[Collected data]
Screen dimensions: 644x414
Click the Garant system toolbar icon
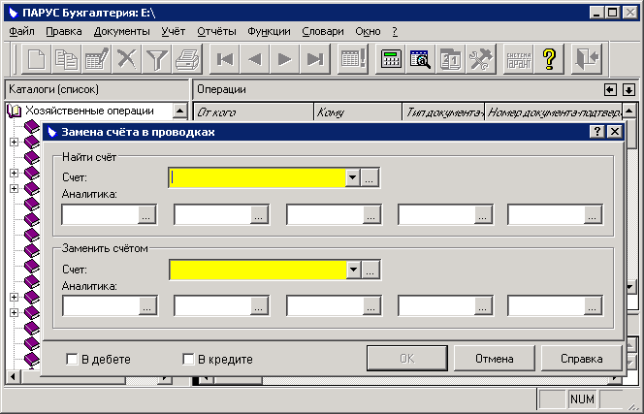pyautogui.click(x=519, y=58)
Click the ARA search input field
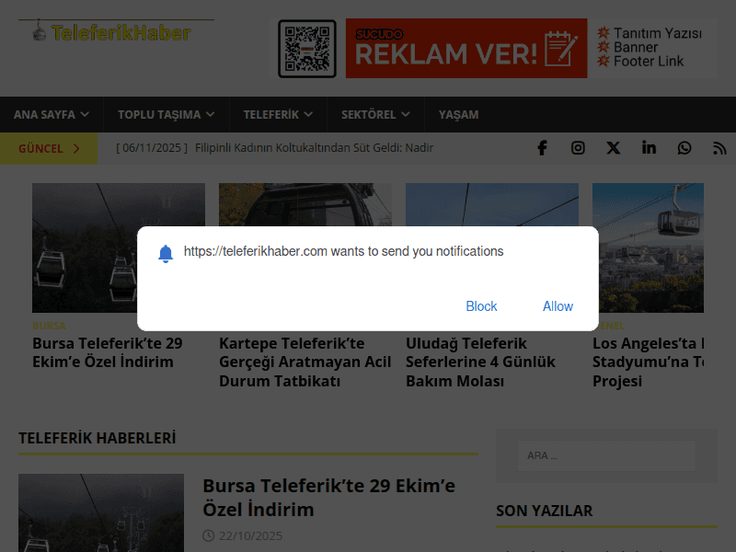This screenshot has width=736, height=552. [x=606, y=455]
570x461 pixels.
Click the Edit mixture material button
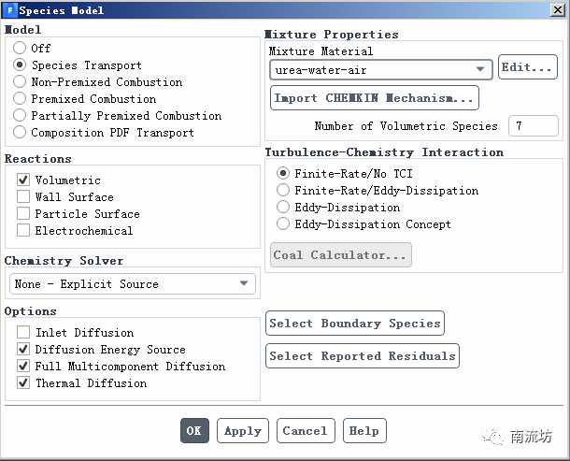pyautogui.click(x=528, y=67)
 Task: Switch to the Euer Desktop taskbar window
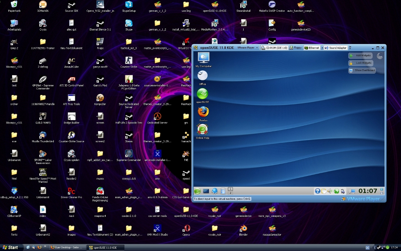[66, 247]
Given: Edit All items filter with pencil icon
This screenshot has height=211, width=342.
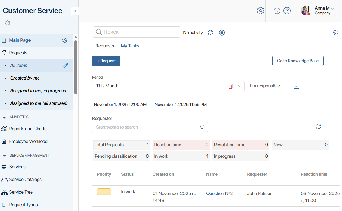Looking at the screenshot, I should 65,66.
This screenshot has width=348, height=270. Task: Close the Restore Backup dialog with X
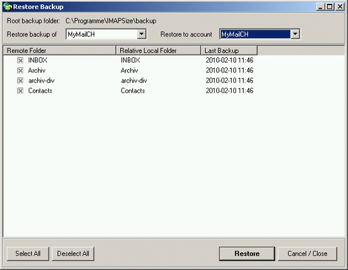pos(340,7)
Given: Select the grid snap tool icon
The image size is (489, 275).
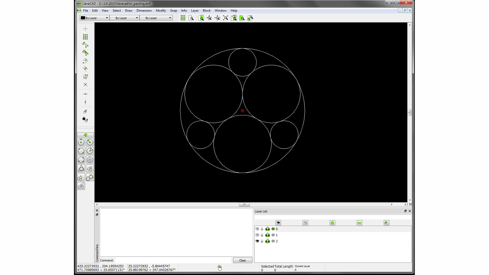Looking at the screenshot, I should tap(85, 37).
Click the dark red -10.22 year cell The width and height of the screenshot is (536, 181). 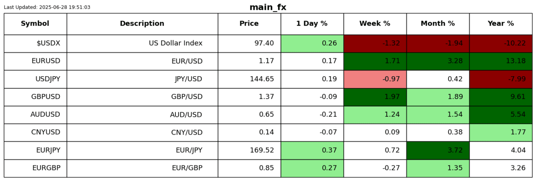[501, 43]
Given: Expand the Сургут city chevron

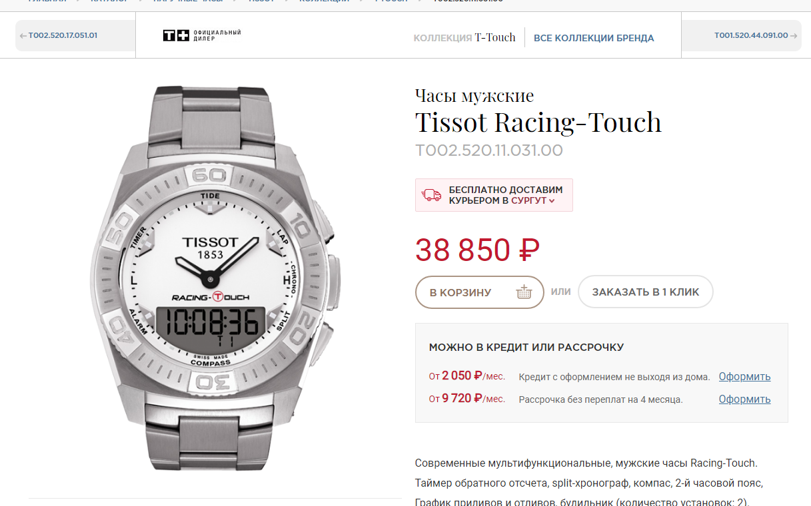Looking at the screenshot, I should [x=552, y=201].
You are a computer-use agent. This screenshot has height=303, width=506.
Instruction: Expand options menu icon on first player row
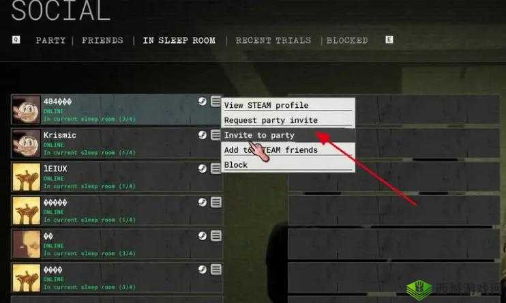216,101
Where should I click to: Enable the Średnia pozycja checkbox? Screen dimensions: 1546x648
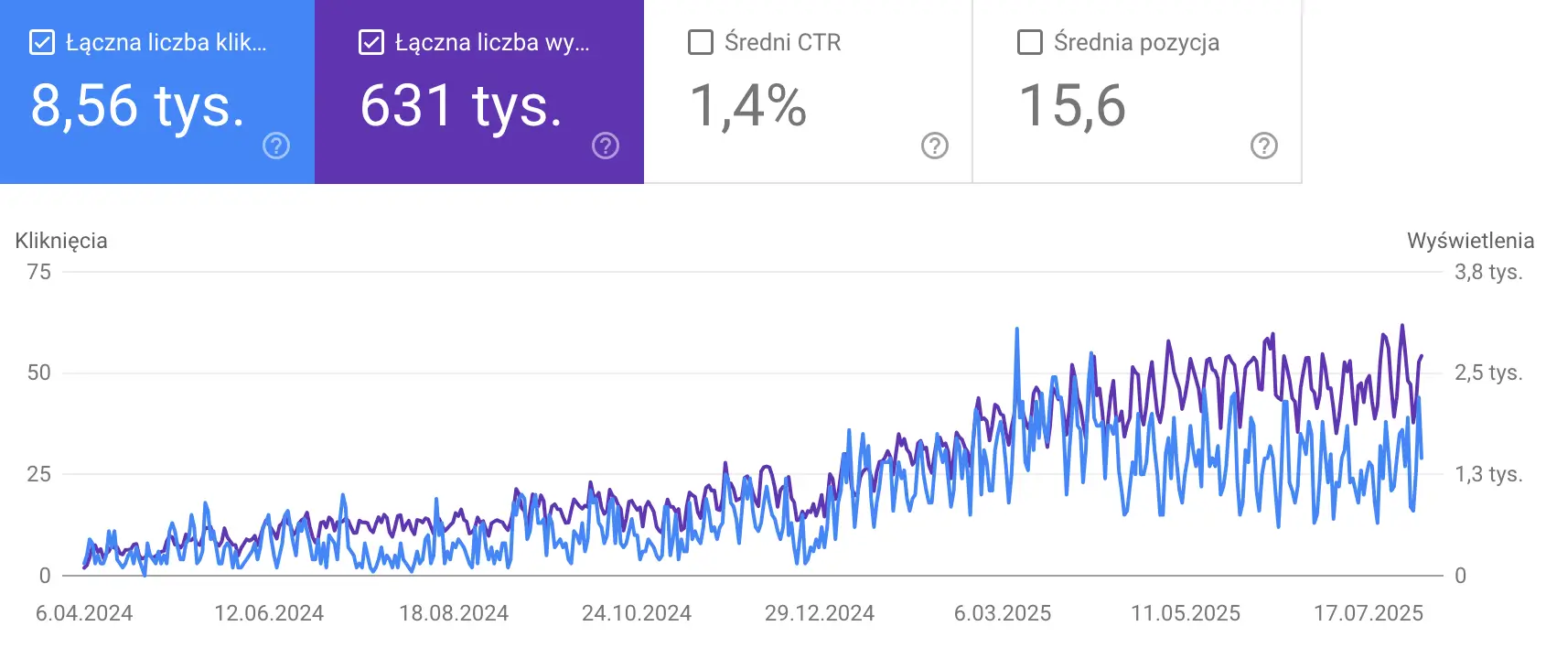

◆ Assigned task ◆
Looking through the records, copy out every line in which the word "dimensions" is found.

◆ Written reply ◆
Screen dimensions: 644x414
Where should I click to: Enable the Średnia pozycja checkbox? Screen dimensions: 1546x648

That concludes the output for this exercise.